Height of poor taste
The controversy over the lampooning of Sachin Tendulkar and Lata Mangeshkar in a comedy video show is not so much about the right to laugh about something but about good taste. Fun can be poked even at icons provided the comedian knows humour is not about verbal abuse. The grotesque manner in which Tanmay Bhat has approached the subject of taking down two legends has little to do with humour, which should anyway have nothing to do with negative perceptions of people’s age or their appearance.
The barbs of humour are aimed with dignity, taste and sophistication, and not with jealousy, or hate, or sheer racism springing from nothing but prejudice. The two legends have achieved so much that Bhat’s crass humour can do little to destroy their image. The huge backlash to the video is sufficient to show how venerated the subjects are and what they have achieved in their time, besides how they have achieved all that while upholding the highest standards of behaviour in the most competitive fields of endeavour.

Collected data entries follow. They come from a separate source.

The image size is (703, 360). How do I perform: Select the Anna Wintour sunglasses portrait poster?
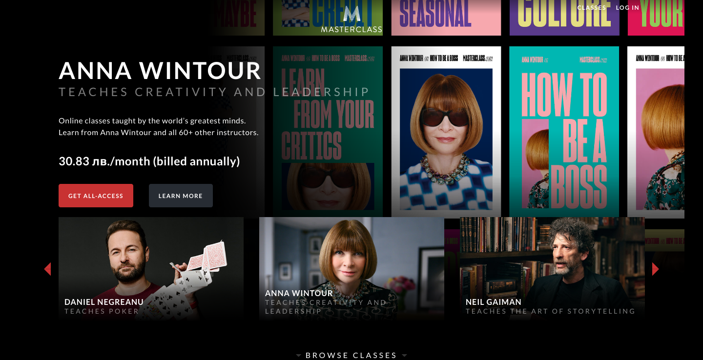[x=446, y=132]
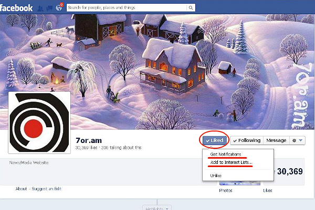
Task: Click in the Facebook search field
Action: click(x=127, y=8)

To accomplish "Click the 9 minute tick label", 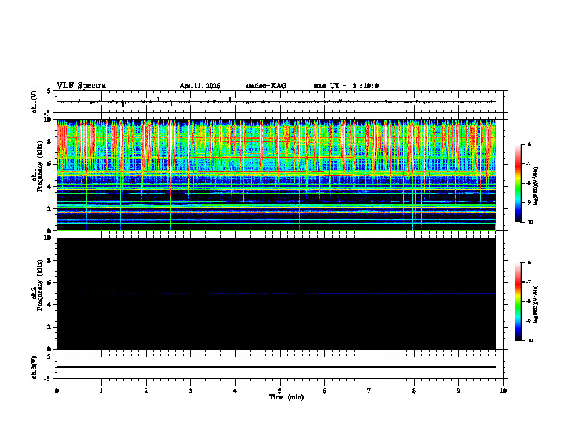I will [x=458, y=391].
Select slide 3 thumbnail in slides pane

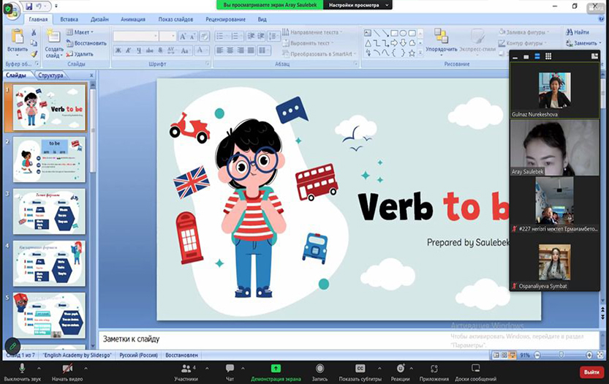pyautogui.click(x=49, y=211)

To ask the guardians of social media to take down something that is in such bad taste as to spread disaffection is justifiable. The freedom of speech and expression cannot be extended to a crackpot act masquerading as comedy. Reluctant as we are to recommend censorship, particularly when governments act more to shield politicians from deprecatory humour, this can be seen as a fit case to be excised just for poor taste. This might stand up as a classic reason why the freedom of speech and expression cannot be limitless.